A la place, des taxis…
Même si un gros travail a déjà été fait en région parisienne, avec le réseau bus parisien, les lignes de tramway et les gares RER A et B, ainsi que la ligne 14 du métro déjà accessibles à 100 %. Pour les Jeux, un système de navettes est prévu entre les gares parisiennes et les sites, que les spectateurs en fauteuil roulant pourront réserver à l’avance, ainsi qu’une augmentation de la flotte de taxis adaptés. « C’est une bonne idée. Ça ne pourra pas répondre à toutes les situations, mais ça répondra à une bonne partie (…) Le dispositif devra être à la hauteur des enjeux, parce qu’autrement un certain nombre de personnes vont se retrouver en difficulté« , met toutefois en garde Patrice Tripoteau, directeur adjoint d’APF France Handicap.
Au menu de la Conférence nationale du handicap
Le Conseil de l’Europe a pointé ce mois-ci plusieurs manquements en matière de respect des droits des personnes handicapées en France, citant entre autres l’inaccessibilité des moyens de transport.
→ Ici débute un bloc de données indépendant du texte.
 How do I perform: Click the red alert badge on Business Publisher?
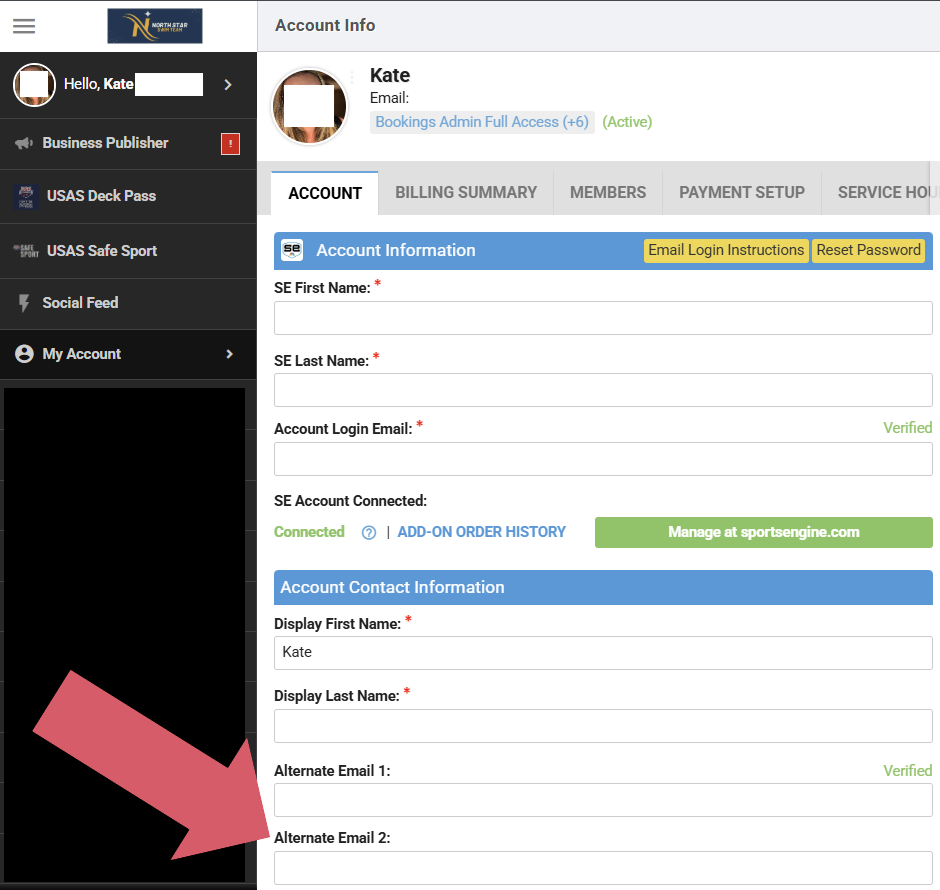pos(230,144)
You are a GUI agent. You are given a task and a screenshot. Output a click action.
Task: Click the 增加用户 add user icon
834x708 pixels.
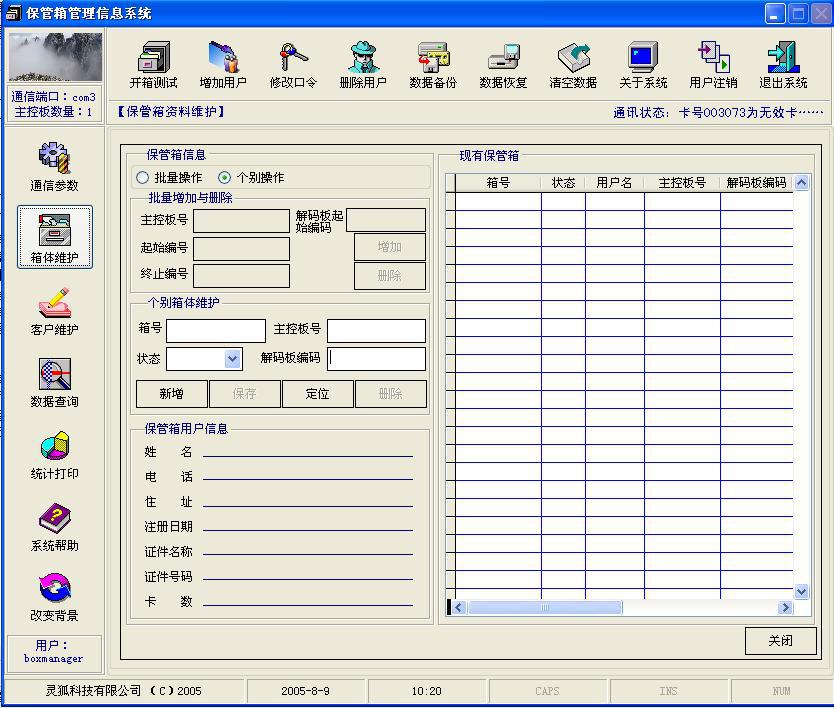tap(223, 64)
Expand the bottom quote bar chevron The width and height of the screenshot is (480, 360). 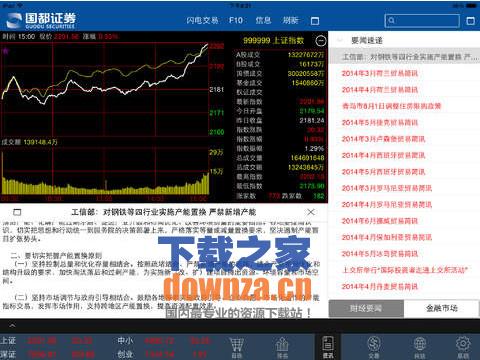[12, 325]
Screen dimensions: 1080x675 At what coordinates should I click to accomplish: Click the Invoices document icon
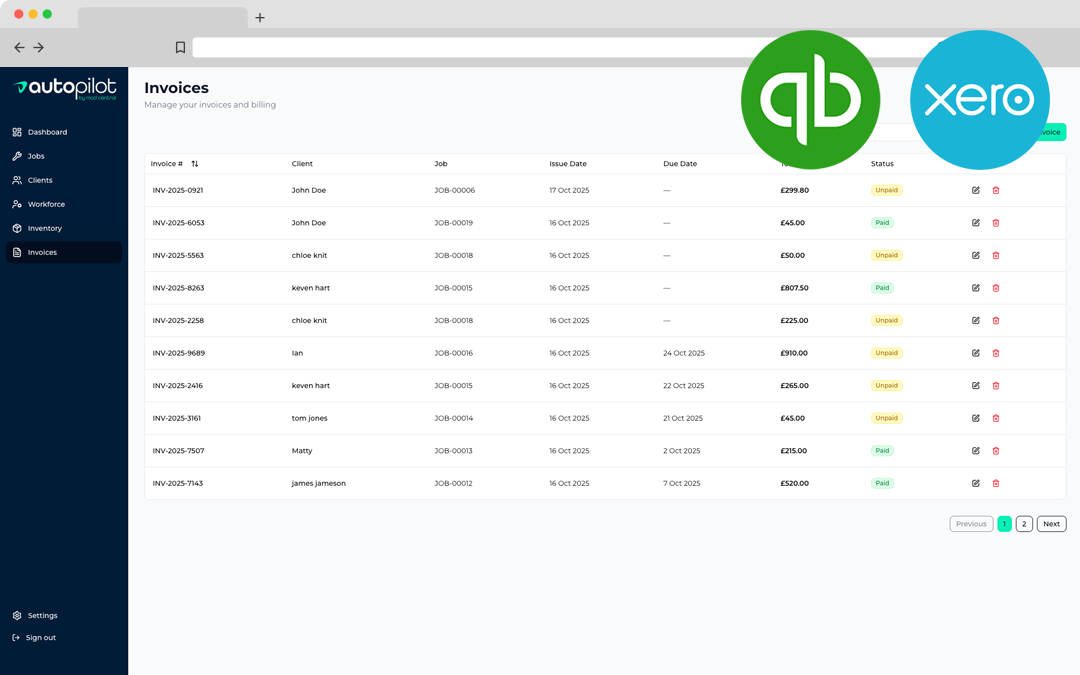[x=17, y=252]
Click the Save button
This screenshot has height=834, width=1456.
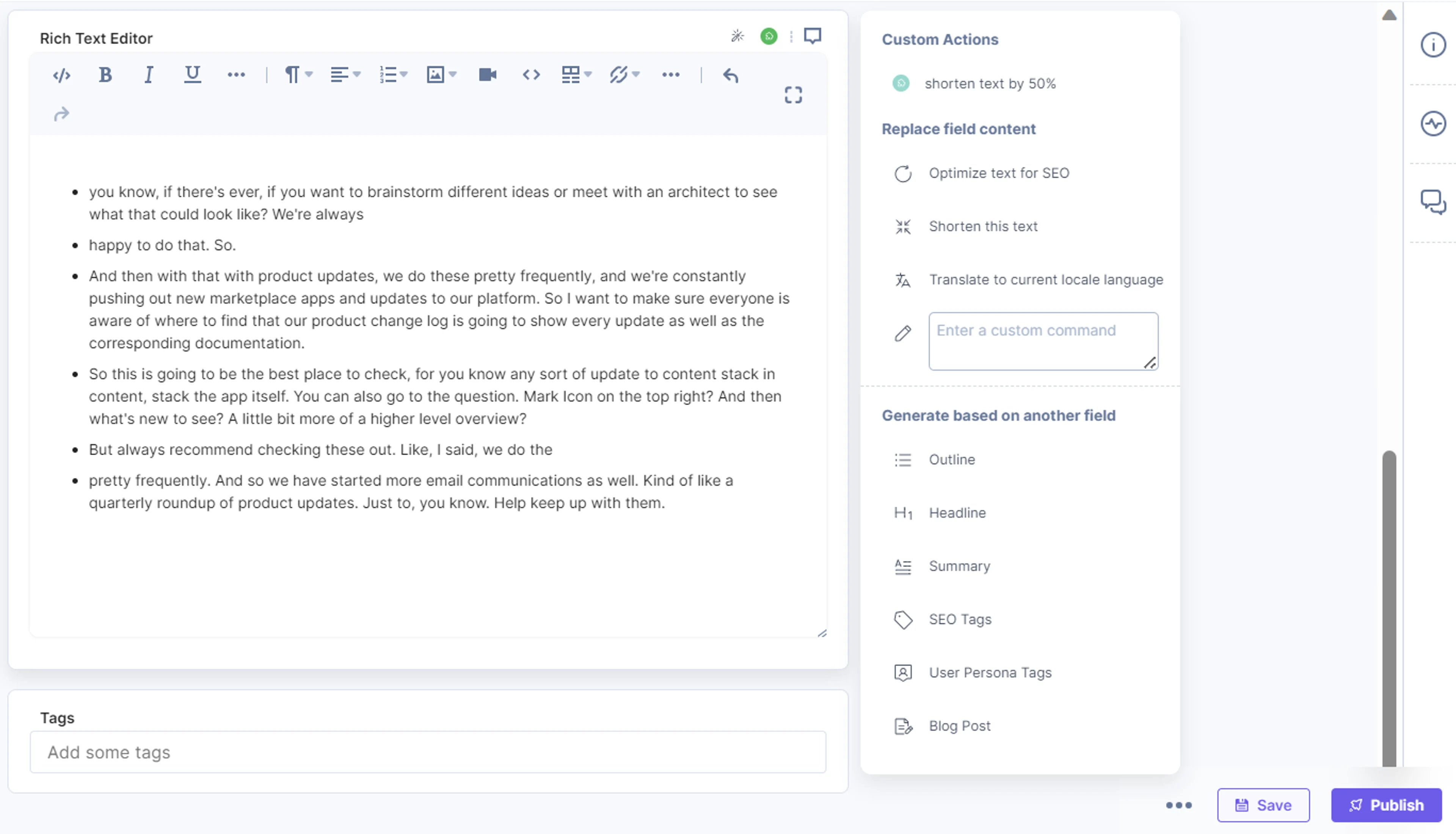click(1263, 805)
Le 26 avril 2023, le président Emmanuel Macron présidait la 6e Conférence nationale sur le handicap (CNH) , au cours de laquelle associations, institutions et gouvernement ont débattu des politiques publiques sur le handicap. Parmi les 70 mesures annoncées (Lire : CNH 2023 à l’Elysée : les annonces handicap de E. Macron), certaines concernent le transport. Emmanuel Macron entend faire de l’accessibilité une « priorité nationale« . Il a annoncé que l’Etat allait consacrer un milliard et demi d’euros au renforcement de l’accessibilité des lieux publics (Lire : Macron : l’Etat va consacrer 1,5 milliard à l’accessibilité). L’État s’engage à achever d’ici 2027 le lancement de la mise en accessibilité de toutes les gares prioritaires nationales. Il engage aux côtés des parties prenantes la mise en accessibilité partielle des métros historiques mais sur le volet de l’accessibilité sonore et visuelle. Un plan d’amélioration de la qualité de service et d’assistance pour les voyageurs, notamment dans le transport aérien et ferroviaire, est lancé avec les opérateurs de transports.